Set problem
Turn the lines from the one containing "You are a computer-use agent. Viewport: 496px" up to and including the one containing "[x=107, y=410]" into a numbered list, leaving out any blank lines.

Source data
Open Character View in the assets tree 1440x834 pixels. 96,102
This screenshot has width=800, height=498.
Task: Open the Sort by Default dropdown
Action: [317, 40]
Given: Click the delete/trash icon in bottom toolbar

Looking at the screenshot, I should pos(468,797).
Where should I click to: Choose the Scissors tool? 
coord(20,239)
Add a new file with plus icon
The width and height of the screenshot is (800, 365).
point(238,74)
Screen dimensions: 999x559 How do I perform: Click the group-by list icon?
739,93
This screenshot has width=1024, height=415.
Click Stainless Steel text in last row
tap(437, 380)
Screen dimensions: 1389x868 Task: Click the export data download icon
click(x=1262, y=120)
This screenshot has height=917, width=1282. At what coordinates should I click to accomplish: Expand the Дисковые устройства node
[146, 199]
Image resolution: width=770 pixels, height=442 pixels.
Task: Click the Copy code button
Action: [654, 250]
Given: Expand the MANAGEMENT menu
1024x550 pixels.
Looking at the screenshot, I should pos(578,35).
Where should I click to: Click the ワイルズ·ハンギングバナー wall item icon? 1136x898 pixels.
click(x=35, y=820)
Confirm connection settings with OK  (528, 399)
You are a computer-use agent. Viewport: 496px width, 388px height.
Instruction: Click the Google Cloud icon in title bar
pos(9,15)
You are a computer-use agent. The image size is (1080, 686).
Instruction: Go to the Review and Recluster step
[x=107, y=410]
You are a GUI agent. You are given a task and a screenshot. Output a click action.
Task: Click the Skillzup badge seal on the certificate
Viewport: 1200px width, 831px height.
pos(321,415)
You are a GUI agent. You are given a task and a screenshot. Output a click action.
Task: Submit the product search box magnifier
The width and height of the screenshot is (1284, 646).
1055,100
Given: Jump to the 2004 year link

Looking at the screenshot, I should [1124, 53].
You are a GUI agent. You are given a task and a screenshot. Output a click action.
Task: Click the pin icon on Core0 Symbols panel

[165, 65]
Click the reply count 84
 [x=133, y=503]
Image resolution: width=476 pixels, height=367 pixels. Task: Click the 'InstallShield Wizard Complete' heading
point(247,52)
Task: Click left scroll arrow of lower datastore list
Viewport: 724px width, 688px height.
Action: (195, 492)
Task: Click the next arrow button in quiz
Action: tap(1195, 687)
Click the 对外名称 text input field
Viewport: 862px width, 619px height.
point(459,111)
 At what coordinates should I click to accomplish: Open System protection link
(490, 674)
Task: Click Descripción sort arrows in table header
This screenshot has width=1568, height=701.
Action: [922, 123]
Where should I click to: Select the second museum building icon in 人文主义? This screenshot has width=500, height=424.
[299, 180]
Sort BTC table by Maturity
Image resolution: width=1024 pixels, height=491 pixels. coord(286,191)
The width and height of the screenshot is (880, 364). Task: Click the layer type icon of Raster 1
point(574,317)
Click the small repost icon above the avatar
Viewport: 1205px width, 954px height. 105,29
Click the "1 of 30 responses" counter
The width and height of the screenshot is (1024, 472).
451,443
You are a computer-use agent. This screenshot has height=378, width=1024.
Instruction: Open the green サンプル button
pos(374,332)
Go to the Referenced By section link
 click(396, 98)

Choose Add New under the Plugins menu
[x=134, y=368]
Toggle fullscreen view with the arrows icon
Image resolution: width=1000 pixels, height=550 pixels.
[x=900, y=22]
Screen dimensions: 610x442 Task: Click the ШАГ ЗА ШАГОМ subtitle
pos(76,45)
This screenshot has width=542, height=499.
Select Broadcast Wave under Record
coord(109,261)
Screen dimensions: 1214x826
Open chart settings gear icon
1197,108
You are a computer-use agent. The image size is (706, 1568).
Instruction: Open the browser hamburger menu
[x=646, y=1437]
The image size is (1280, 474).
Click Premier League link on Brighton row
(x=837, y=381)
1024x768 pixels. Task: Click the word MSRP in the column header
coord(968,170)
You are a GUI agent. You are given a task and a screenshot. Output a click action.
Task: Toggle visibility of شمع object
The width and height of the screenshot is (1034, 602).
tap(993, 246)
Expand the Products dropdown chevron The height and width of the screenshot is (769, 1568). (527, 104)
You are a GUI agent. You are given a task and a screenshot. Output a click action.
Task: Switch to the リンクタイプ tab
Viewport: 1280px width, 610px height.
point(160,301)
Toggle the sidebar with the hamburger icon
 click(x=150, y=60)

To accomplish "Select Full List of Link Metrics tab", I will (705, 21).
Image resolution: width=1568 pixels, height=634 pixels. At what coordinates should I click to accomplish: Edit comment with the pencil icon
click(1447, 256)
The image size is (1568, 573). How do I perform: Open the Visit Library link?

Solution for this task
1. You are a computer-use agent. Viewport: 496px width, 388px height.
2. Instruction: Click the Google Cloud icon in title bar
3. pos(9,15)
4. You are a computer-use agent. The image size is (1080, 686).
5. Instruction: Go to the Review and Recluster step
6. [x=107, y=410]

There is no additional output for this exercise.